Denis Villeneuve, journaliste de l'Initiative de journalisme local
Denis Villeneuve, journaliste de l'Initiative de journalisme local
Le Quotidien
Les résidants de Saint-Félix-d’Otis touchés par les inondations du premier août dernier à la suite de l’effondrement d’un barrage de castors sont admissibles au Programme général d’indemnisation et d’aide financière du gouvernement du Québec.

Le ministère de la Sécurité publique et la ministre Geneviève Guilbault ont informé la municipalité de la décision qui la concerne ainsi que les huit propriétaires privés touchés par le déversement de centaines de milliers de litres d’eau. L’aide est conditionnelle à certains critères d’admissibilité.

En entrevue, la directrice de la municipalité, Hélène Gagnon, a expliqué que le sinistre a alors emporté une section du chemin du lac Brébeuf, entraînant le creusage du fossé sur plusieurs pieds en plus de causer un glissement de terrain.
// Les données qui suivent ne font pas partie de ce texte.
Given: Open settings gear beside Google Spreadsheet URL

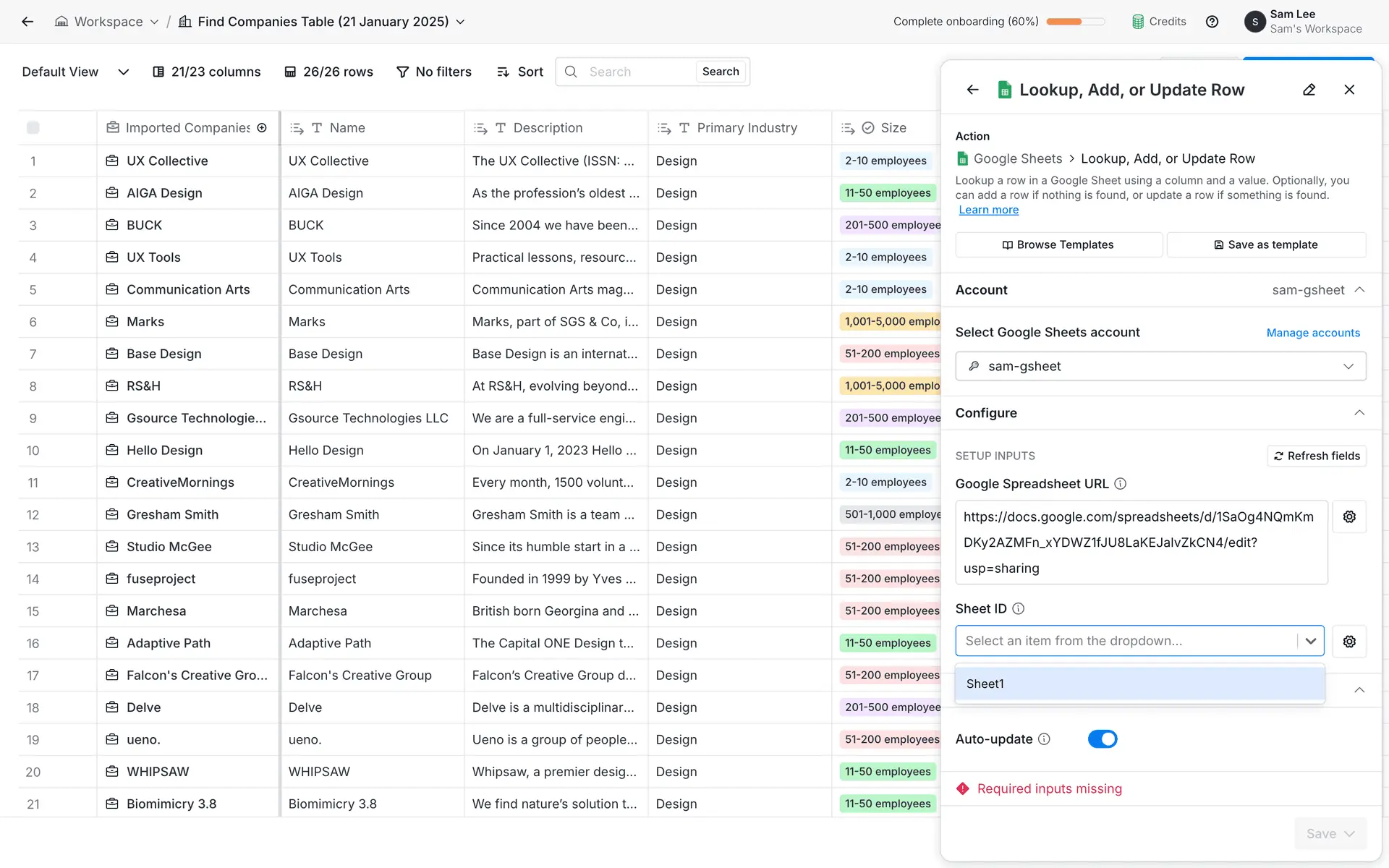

L’écluse de castor d’une superficie de plus ou moins 1,5 hectare et d’une profondeur moyenne de 1,5 mètre a cédé à la suite des importantes précipitations du 25 au 31 juillet dernier. Un volume estimé de plus de 20 000 mètres cubes d’eau a parcouru 230 mètres pour rejoindre un ponceau de 750 mm traversant le chemin de la ZEC Brébeuf. Après s’être engouffrée dans le fossé et des drains agricoles, l’eau a ensuite traversé la route 800 mètres plus loin, entraînant un glissement terrain, déviant de plus ou moins 20 m de la décharge en amont d’un second ponceau.

Ensuite, l’eau a parcouru 250 mètres supplémentaires avant de se buter à un ponceau double de 600 mm dans le chemin du Moulin, en causant des dommages à une section de 45 m qui a été canalisée par le passé.

Outre les bris sur une section du chemin de la Zec Brébeuf de 30 m de long par plus ou moins 4 m de large et 1,2 m de profond, l’érosion de l’accotement sur 82 m, ainsi que huit zones d’érosion variant de 0.3 m à 1 m de profond sur une longueur de 350 m, l’eau a entraîné la sédimentation d’une zone de 630 mètres carrés dans un champ en culture, ainsi que la perte de 200 mètres carrés submergés par la partie du ruisseau qui a été dévié en raison du glissement de terrain.

De plus, dans le secteur du chemin du Moulin, on retrouve trois zones de sédimentation sur des propriétés privées, de 188, 67 et 114 mètres carrés. L’effondrement de deux sections canalisées de la décharge a été constaté: une première d’un mètre de large, 6 mètres de long et 0,5 m de profond, et l’autre de 16 mètres de long, 3 m de large et 1 m de profond. D’ailleurs, une partie de l’eau ruisselant sur la chaussée a endommagé une section de 30 mètres devant et sur le côté du 108 chemin du Moulin, avant de poursuivre vers un garage à l’arrière de la résidence.

Le castor est un rongeur travaillant et prolifique qui ne fait plus l’objet de trappage intensif en raison de la faible valeur de sa peau.

Hélène Gagnon a mentionné que depuis ce sinistre, des travaux de démantèlement de barrages ont été effectués. Mme Gagnon estime que Saint-Félix-d’Otis pourrait avoir subi des dommages d’une valeur variant entre 100 000 $ et 200 000 $.

Il s’agit d’un programme d’aide de dernier recours pour réparer certains dommages aux résidences principales, entreprises et infrastructures municipales essentielles.